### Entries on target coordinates
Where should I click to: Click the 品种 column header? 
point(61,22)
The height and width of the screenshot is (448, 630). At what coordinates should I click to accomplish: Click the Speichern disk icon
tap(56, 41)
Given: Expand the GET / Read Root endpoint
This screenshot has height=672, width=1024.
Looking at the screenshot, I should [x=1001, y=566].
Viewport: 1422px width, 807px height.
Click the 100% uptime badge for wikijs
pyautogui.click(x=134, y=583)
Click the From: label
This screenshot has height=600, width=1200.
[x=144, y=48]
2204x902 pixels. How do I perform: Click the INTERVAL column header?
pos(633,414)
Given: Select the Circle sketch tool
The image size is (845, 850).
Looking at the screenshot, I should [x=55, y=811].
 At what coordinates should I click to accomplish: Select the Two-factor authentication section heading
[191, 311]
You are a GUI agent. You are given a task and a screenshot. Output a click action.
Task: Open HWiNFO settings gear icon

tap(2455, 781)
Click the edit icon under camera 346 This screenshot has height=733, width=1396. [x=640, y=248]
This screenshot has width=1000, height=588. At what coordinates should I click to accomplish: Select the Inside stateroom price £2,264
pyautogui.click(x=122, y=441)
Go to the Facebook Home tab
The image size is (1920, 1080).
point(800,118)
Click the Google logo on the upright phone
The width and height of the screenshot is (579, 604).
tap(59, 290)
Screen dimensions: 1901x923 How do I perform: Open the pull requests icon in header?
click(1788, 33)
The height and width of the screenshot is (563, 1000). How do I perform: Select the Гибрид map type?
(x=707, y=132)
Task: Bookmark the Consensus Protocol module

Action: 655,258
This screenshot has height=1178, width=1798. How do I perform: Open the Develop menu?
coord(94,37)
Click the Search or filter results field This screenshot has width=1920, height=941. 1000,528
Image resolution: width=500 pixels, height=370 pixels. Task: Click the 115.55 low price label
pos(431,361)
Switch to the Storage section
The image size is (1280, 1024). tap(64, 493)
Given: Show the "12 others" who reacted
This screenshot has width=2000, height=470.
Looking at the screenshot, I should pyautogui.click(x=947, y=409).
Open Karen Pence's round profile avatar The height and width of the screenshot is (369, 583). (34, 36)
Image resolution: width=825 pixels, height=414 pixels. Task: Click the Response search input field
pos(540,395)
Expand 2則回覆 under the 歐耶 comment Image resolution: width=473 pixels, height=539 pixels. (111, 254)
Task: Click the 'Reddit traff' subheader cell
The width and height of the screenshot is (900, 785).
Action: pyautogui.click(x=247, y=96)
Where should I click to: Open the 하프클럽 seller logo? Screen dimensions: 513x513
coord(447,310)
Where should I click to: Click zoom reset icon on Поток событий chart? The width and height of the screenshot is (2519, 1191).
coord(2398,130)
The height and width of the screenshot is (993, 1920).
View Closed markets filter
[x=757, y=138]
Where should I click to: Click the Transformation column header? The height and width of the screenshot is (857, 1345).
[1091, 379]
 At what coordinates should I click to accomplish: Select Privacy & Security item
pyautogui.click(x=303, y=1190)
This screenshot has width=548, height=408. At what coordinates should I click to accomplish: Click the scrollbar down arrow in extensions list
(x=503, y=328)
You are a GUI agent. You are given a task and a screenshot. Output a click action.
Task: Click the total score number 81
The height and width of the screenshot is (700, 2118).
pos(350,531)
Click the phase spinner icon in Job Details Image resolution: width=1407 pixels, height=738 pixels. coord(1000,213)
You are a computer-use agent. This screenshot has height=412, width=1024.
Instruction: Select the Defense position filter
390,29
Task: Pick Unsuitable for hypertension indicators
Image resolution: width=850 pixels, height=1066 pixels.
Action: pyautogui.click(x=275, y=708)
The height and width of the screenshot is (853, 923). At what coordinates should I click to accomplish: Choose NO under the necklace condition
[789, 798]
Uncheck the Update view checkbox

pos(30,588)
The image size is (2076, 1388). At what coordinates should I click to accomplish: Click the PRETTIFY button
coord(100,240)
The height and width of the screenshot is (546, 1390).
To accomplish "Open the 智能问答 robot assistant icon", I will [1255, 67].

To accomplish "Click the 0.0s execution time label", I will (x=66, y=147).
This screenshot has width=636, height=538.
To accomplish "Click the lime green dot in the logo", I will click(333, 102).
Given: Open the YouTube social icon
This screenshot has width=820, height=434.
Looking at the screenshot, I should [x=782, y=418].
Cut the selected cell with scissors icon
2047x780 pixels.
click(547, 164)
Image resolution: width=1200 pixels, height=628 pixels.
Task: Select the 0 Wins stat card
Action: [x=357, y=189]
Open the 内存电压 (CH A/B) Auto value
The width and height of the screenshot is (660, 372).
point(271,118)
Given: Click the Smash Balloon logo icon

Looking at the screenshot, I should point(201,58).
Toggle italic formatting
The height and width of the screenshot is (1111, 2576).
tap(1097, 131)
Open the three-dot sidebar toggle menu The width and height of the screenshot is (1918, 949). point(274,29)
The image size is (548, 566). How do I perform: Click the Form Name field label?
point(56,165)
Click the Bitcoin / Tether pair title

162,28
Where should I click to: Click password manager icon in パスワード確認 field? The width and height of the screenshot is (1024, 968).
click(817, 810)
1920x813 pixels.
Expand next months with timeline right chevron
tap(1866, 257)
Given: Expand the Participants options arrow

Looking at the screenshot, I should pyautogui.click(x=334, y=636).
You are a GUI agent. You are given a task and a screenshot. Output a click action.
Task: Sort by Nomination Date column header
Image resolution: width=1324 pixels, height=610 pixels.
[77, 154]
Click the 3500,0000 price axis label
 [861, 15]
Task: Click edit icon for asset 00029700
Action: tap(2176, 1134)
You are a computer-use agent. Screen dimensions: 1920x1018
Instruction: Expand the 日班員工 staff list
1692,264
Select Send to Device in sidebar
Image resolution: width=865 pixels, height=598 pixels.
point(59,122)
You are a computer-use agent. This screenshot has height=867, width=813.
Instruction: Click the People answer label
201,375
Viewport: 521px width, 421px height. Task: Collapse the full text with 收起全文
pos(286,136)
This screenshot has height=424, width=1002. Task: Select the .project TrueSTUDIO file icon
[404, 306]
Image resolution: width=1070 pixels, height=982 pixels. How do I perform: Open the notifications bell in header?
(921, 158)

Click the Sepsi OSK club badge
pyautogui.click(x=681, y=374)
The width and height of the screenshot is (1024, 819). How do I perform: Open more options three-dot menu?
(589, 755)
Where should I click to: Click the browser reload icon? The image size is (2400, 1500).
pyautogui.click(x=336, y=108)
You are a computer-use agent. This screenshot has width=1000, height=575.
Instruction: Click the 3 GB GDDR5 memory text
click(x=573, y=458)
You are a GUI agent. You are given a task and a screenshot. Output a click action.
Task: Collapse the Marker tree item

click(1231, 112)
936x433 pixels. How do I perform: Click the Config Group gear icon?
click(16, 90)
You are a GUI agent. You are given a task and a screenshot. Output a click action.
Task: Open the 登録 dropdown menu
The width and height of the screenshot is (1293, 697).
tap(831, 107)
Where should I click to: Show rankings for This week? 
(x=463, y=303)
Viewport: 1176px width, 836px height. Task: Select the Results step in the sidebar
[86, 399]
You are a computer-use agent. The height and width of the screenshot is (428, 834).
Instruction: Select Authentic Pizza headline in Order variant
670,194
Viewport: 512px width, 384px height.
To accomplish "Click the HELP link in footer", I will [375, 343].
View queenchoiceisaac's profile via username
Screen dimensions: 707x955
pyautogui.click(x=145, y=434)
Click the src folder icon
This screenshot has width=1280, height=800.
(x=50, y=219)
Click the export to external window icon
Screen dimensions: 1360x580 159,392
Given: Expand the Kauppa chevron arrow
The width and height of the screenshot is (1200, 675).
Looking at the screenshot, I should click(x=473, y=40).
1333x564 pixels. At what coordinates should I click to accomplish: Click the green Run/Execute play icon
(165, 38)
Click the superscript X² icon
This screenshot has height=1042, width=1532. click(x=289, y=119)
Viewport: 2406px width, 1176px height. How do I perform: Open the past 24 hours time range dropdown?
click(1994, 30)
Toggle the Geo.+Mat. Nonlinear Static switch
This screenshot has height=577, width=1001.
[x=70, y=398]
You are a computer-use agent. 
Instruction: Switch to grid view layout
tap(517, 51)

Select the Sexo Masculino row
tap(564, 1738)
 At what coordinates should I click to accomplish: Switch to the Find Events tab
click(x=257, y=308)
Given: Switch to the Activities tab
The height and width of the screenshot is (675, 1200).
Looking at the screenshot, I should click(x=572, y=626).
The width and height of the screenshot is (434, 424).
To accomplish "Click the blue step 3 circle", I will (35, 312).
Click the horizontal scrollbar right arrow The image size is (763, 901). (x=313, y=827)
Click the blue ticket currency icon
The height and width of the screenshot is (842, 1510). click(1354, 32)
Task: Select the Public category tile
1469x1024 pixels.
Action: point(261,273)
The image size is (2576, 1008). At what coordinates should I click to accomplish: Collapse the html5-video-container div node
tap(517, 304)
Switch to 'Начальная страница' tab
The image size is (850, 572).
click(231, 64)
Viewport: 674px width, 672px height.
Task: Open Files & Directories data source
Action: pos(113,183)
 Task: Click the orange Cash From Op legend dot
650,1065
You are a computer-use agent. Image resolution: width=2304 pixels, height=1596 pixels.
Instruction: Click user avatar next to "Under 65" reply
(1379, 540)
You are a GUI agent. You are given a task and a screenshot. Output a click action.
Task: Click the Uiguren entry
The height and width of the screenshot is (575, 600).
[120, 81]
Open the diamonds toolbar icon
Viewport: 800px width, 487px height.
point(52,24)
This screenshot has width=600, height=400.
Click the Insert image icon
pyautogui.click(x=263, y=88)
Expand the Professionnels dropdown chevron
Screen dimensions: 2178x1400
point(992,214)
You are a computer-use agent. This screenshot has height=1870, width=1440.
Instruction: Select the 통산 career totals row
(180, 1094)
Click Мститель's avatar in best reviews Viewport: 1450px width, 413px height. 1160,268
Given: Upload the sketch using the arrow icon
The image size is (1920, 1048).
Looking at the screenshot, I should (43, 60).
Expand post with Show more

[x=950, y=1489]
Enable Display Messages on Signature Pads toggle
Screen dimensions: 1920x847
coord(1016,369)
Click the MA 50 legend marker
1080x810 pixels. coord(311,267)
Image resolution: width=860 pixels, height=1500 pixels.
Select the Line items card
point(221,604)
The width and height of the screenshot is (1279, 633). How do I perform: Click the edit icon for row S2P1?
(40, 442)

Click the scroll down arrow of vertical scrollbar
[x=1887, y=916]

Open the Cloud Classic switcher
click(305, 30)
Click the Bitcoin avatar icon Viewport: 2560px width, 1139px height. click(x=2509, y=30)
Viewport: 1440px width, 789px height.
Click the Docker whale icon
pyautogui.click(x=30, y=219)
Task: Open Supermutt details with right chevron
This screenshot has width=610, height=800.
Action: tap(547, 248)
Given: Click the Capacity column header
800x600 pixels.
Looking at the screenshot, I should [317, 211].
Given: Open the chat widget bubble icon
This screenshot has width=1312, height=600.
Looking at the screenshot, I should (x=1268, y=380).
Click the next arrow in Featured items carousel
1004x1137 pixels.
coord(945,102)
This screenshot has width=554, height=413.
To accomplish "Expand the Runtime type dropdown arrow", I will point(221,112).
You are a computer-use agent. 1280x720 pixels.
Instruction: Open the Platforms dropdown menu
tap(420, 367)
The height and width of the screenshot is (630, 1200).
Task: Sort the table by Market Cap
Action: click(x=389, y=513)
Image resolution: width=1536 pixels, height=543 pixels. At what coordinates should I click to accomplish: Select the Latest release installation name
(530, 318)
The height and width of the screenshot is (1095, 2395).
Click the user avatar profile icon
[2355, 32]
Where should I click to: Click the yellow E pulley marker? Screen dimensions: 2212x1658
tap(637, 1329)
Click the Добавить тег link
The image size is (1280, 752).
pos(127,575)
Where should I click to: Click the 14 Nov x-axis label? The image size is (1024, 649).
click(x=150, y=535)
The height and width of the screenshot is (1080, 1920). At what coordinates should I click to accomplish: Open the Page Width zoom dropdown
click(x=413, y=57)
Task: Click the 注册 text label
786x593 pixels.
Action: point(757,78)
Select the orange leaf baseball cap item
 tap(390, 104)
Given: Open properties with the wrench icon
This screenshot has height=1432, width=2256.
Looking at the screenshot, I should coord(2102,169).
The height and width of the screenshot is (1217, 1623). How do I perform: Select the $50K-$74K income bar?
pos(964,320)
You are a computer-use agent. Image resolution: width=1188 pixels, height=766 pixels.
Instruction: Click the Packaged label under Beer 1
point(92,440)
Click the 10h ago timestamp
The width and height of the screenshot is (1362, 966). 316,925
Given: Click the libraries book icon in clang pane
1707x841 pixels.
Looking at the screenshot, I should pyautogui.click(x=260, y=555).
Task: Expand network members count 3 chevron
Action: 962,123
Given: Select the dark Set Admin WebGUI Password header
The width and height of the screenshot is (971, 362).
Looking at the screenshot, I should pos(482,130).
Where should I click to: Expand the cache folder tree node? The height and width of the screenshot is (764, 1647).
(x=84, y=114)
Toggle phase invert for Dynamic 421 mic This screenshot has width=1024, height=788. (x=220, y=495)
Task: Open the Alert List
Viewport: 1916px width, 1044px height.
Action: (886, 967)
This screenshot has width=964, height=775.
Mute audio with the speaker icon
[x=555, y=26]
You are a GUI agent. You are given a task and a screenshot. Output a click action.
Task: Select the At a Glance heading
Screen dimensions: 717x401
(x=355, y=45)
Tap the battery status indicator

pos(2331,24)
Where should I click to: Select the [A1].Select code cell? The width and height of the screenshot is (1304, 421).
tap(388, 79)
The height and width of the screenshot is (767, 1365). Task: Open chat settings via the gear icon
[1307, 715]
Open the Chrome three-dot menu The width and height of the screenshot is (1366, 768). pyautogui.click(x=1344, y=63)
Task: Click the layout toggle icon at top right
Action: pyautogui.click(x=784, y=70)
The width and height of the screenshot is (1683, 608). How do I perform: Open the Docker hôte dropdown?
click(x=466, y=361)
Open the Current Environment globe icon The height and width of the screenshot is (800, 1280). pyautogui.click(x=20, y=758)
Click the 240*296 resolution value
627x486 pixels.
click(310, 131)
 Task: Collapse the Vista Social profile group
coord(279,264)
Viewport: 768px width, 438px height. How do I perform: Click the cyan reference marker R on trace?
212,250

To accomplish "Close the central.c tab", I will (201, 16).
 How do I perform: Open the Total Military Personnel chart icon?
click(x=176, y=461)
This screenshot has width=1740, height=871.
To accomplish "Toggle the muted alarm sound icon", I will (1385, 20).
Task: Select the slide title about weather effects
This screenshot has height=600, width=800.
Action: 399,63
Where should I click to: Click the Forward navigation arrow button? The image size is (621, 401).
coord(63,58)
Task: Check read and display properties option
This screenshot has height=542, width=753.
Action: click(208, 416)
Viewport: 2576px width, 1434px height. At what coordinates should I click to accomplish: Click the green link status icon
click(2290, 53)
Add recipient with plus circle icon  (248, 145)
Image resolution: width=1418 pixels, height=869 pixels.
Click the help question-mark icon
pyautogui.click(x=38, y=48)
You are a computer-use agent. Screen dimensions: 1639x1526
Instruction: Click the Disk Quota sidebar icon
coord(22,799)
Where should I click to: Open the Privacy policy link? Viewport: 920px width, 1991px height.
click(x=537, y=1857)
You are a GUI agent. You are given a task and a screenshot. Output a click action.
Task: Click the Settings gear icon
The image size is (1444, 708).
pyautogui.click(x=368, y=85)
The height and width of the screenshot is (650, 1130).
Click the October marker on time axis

### Work to be completed
Rewrite the rows from the beginning through the line containing "tap(56, 41)", substituting "image" for "screenshot" and leaving everything else unchanged.

### Correct result
Where should I click to: Click the 品种 column header? 
point(61,22)
The height and width of the image is (448, 630). At what coordinates should I click to accomplish: Click the Speichern disk icon
tap(56, 41)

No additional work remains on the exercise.